A Voracious Appetite
China is currently importing gold in unprecedented amounts, and doesn’t plan on slowing down in the near future. In fact, the forecasts that the country’s gold consumption state that it will more than double by 2015.
These numbers should alarm gold investors in the West for a number of reasons, for even though China has been the world’s biggest gold producer since 2007, the prodigious tonnage mined within the country does little to sate the national appetite. Chinese gold mining companies are even adeptly acquiring more and more production opportunities abroad. China just can’t get enough gold.
Currency War Strategies
Many analysts believe that China’s insatiable hunger for the element is one strategy that the country is employing in its bid to make the Yuan a reserve currency.
According to the World Gold Council, only 1.6 percent of China’s official reserves were comprised of gold as of mid 2012. This scanty number is not alarming when compared to global gold hoarding incumbents, like the U.S., France and Germany, all of which hold around three quarters of their official reserves in gold.
However, this number is exactly why China’s gold consumption has gone through the roof recently. If China plans on the Yuan being held in reserves worldwide, gold is going to play a major role in the currency’s transformation.
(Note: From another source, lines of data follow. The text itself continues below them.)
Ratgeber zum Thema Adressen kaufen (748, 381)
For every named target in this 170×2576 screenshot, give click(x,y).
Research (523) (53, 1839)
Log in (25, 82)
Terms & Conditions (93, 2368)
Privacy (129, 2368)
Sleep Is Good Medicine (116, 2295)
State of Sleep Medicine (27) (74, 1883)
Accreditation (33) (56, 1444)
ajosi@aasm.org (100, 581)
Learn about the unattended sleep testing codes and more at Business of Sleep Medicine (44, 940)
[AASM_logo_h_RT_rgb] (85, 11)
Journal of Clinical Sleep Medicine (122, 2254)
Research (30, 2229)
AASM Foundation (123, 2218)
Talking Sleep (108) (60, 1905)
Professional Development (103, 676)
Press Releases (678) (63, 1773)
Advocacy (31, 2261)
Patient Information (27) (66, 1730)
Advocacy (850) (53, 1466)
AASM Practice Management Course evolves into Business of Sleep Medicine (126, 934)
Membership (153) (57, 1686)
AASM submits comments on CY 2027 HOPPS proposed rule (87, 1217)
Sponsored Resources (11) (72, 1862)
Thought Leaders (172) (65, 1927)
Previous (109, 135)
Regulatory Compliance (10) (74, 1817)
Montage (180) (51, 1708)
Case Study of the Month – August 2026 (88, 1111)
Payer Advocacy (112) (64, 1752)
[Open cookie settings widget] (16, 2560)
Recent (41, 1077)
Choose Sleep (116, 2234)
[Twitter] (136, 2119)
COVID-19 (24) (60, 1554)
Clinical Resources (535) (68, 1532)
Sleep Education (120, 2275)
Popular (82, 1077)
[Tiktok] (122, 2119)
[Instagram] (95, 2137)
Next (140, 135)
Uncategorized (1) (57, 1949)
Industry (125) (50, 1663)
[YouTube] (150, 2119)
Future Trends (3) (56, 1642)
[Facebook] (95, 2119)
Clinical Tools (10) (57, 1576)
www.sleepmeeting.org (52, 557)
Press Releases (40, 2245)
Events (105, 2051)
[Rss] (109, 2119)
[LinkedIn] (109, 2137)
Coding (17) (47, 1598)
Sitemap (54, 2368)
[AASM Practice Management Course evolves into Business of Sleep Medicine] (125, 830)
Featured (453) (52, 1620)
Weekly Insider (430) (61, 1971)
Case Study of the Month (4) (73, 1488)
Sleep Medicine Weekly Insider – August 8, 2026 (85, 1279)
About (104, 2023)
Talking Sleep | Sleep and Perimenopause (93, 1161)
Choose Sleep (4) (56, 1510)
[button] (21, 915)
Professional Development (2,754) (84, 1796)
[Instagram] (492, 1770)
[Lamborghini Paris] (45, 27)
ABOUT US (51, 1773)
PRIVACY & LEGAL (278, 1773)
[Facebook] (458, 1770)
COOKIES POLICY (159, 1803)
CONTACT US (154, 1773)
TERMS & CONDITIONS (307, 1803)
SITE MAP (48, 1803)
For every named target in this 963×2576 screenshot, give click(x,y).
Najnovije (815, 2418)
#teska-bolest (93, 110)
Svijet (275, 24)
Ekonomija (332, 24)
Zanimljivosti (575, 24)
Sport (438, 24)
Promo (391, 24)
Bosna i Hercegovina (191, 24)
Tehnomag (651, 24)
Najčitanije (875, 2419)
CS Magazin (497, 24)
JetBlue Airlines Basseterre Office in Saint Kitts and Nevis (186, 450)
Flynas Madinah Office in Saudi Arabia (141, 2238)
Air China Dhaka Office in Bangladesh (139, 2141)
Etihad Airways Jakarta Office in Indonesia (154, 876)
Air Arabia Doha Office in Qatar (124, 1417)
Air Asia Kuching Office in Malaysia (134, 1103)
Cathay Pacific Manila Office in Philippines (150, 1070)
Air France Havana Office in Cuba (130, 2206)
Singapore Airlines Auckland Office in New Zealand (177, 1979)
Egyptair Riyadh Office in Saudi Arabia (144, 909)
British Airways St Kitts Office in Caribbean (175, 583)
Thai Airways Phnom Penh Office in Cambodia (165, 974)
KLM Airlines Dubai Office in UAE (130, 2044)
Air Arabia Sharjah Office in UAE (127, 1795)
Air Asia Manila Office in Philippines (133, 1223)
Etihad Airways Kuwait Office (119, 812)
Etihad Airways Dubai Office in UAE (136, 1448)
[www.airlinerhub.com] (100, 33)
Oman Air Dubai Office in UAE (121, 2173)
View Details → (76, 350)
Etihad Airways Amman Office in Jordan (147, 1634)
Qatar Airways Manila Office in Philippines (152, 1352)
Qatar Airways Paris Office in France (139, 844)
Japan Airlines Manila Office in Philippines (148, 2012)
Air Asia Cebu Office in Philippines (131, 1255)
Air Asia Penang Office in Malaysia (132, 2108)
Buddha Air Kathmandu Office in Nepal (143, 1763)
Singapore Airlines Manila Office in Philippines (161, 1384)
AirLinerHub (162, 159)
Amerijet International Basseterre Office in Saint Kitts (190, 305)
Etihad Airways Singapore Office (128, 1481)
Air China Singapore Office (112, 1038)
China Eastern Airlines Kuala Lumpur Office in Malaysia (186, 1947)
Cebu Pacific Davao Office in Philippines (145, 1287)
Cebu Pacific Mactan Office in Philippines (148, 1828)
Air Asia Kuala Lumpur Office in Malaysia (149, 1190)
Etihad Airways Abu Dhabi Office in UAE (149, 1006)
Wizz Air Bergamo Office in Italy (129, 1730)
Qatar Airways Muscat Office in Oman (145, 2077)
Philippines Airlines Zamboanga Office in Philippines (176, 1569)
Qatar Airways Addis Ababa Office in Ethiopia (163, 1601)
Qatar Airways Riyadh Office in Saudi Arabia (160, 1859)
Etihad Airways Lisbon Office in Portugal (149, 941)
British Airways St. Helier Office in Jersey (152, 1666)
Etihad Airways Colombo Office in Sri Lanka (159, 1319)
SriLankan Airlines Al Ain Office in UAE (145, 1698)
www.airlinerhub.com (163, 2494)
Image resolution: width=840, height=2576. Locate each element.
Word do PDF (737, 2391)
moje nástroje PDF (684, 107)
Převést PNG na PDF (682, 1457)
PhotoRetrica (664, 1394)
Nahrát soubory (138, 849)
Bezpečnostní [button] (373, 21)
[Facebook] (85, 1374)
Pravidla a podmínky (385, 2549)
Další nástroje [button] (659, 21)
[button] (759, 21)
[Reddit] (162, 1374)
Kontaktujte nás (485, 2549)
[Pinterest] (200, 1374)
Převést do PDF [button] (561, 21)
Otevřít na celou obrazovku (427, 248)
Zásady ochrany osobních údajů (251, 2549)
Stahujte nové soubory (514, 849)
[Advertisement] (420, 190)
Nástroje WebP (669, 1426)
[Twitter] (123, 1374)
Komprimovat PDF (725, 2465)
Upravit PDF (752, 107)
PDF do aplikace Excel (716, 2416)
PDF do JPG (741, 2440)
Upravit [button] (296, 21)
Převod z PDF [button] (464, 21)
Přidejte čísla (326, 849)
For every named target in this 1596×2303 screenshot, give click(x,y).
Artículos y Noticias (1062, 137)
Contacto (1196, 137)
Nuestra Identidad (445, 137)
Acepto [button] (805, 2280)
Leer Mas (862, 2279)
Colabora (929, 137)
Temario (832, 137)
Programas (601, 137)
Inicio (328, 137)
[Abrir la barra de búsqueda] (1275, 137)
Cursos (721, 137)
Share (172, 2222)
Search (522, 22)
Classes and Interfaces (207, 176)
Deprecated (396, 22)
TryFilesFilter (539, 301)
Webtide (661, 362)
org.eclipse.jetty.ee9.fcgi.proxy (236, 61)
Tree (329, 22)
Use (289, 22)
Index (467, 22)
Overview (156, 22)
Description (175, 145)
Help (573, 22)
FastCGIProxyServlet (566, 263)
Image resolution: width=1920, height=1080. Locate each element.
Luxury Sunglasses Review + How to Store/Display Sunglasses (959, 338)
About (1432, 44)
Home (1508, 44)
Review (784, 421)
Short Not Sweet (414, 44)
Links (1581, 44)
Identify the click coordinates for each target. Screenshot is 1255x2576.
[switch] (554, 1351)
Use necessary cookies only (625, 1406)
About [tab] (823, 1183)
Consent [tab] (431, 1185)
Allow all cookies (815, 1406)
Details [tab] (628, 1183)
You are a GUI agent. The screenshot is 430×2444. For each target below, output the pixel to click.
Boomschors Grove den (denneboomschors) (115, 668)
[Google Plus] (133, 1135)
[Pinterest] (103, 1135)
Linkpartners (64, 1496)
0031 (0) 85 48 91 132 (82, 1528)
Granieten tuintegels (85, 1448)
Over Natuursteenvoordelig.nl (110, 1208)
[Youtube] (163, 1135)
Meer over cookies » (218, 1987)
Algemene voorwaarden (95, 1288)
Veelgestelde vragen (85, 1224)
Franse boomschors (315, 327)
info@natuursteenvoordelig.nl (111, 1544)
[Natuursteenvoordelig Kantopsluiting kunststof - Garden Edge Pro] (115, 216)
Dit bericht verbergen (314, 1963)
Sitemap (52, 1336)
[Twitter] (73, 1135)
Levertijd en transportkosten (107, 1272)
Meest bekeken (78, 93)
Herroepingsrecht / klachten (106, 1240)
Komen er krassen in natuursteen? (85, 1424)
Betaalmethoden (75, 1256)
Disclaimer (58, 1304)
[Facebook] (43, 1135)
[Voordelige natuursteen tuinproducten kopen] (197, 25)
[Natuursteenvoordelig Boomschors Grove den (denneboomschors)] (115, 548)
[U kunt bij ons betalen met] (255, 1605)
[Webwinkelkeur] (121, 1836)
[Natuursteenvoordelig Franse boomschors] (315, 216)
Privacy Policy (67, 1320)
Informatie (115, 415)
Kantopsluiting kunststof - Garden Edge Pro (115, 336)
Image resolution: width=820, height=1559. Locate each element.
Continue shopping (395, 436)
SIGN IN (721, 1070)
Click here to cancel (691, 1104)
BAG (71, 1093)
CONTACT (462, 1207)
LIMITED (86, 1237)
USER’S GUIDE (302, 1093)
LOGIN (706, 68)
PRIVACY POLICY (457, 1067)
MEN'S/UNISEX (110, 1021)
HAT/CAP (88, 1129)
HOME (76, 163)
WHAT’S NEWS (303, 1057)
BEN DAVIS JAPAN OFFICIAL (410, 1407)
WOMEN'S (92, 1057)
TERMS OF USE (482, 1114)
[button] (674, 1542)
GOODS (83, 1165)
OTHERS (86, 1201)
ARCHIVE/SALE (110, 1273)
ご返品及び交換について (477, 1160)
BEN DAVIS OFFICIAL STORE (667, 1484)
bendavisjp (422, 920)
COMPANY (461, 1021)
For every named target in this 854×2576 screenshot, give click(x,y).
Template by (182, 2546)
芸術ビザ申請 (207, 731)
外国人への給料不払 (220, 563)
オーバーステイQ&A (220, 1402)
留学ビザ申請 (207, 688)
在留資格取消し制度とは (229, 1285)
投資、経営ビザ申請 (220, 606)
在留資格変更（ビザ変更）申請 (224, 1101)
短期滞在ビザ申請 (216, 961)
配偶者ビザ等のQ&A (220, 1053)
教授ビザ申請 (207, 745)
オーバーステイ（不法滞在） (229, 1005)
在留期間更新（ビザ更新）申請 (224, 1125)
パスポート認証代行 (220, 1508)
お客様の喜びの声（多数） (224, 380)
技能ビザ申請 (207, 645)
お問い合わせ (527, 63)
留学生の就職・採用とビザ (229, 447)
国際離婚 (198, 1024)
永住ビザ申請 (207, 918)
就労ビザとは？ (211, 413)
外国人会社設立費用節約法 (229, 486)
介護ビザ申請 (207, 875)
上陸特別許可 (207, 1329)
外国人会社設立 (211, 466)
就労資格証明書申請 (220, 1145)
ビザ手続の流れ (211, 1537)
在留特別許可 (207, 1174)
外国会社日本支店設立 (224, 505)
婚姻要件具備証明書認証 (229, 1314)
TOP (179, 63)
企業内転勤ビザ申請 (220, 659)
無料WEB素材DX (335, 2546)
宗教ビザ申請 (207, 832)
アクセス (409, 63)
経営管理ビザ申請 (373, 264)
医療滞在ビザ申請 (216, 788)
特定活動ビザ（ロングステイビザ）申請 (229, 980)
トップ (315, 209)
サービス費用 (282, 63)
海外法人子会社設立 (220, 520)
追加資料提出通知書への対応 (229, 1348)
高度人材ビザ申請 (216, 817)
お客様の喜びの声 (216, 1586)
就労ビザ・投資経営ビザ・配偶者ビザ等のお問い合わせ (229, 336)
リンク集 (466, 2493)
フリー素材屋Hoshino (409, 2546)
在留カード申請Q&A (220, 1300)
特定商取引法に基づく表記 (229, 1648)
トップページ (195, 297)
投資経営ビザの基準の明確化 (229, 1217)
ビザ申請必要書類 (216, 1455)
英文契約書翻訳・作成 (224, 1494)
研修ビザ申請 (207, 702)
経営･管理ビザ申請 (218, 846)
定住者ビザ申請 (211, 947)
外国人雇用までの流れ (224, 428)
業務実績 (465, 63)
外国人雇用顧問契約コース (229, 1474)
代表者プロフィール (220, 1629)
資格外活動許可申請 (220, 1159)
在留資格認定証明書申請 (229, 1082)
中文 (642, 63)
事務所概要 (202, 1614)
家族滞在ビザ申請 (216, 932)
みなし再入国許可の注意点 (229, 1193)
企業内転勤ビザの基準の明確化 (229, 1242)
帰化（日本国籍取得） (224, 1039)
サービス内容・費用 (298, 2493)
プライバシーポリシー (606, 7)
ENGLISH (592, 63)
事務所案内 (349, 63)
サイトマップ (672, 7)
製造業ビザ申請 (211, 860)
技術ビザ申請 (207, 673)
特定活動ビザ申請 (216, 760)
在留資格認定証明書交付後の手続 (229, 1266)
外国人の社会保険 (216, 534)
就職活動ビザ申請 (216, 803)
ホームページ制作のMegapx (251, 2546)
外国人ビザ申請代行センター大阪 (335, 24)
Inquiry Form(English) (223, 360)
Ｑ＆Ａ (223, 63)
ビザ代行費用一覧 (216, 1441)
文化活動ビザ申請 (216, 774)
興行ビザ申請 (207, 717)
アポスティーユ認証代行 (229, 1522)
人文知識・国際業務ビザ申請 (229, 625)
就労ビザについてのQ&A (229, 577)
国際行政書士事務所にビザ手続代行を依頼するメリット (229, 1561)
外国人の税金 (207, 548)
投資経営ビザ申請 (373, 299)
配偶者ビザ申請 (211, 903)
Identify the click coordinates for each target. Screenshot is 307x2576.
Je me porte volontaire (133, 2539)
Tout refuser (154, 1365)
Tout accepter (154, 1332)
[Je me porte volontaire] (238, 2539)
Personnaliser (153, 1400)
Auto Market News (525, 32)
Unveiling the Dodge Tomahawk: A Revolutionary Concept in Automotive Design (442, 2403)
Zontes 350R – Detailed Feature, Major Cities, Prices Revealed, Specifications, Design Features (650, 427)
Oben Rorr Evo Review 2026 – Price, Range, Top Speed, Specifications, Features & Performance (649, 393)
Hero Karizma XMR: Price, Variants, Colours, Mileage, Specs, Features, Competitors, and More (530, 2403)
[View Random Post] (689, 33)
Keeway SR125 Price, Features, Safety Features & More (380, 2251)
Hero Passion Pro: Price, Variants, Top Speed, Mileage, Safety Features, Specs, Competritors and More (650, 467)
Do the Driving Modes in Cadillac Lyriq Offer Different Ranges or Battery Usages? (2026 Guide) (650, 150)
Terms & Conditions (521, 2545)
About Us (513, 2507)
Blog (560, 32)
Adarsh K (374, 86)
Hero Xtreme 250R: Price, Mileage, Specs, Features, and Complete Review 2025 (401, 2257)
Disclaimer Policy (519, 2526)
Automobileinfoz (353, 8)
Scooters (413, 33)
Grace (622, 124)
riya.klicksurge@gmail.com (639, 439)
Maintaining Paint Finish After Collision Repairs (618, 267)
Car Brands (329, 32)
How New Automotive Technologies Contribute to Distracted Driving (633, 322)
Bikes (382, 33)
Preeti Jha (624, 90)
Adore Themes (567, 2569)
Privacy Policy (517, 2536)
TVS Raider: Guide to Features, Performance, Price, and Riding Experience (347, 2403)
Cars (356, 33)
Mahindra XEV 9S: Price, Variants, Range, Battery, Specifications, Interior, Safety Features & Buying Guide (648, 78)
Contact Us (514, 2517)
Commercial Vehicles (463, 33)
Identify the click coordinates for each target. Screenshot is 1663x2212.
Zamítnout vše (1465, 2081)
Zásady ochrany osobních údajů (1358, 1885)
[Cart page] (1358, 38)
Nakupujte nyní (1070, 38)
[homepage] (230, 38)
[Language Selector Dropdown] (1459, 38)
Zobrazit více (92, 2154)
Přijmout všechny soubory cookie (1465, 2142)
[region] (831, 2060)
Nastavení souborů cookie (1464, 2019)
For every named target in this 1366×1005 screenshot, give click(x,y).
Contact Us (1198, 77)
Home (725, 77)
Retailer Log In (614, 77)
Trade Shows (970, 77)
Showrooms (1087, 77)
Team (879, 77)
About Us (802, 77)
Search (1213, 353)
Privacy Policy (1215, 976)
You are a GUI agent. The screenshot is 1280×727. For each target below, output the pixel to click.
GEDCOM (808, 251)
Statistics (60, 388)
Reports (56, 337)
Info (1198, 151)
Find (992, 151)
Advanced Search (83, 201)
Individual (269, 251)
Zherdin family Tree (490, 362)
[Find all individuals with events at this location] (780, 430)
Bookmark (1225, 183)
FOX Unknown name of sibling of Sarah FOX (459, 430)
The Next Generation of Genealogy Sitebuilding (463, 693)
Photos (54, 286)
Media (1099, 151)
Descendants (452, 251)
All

China says it is fed up with the inimical mishandling of the U.S. dollar by its own issuing government, and is actively promoting the use of the Yuan in international trade and investment. A Reuters article on the topic claims that this is both “narrowly commercial” and “sweepingly strategic.” The first because it lowers transaction costs for Chinese exporters and importers; and the second, because:
Displacing the dollar … will reduce volatility in oil and commodity prices and belatedly erode the ‘exorbitant privilege’ the United States enjoys as the issuer of the reserve currency at the heart of a post-war international financial architecture [Beijing] now sees as hopelessly outmoded.
China believes that the dollar has had its day, and now its time is up. In interviews with the Wall Street Journal and the Washington Post, Chinese President Hu Jintao stated that the world’s monetary system backed by the U.S. dollar as its anchor currency was “a product of the past.”
Rumors have spread that this signals a return to the gold standard, however, a report from the London-based Official Monetary Financial Institutions Forum (OMFIF) states that that is highly unlikely.
The Yuan’s ability to challenge incumbent reserve currencies has also been brought into question, as it currently does not meet any of the three requirements of a reserve asset: it is not fully convertible; it doesn’t provide plentiful liquidity; nor is it a store of value that investors wish to hold. But China is actively—and efficiently—trying to change that.
If the Yuan does begin to challenge the USD’s position on the reserve currency totem pole, we will definitely see the effects in the price of gold. The OMFIF report states that considerable volatility in foreign exchange rates would plausibly accompany a shift to a multi-currency reserve system. This volatility and uncertainty as the global economy equilibrates would affect gold in the form of consistently higher prices.
The report goes on to state that, “for central banks concerned with preserving value and [being] politically cautious, gold is likely to prove a haven from currency storms.”
What investors can take away from this is that, even though the Yuan may not usurp the U.S. dollar’s throne in official reserves, it will most likely disrupt the current global monetary system, and may weaken the economic power basis the U.S. currently enjoys. And this disruption will cause gold’s value to rise in the future.
Investors Should Prepare Themselves
All of this continued and impending economic uncertainty means that physical gold is the safest investment one can make now. Gold has historically had an inverse correlation to currency valuation, and the world’s most powerful currencies are devaluing and will continue to do so as the world’s monetary system adjusts.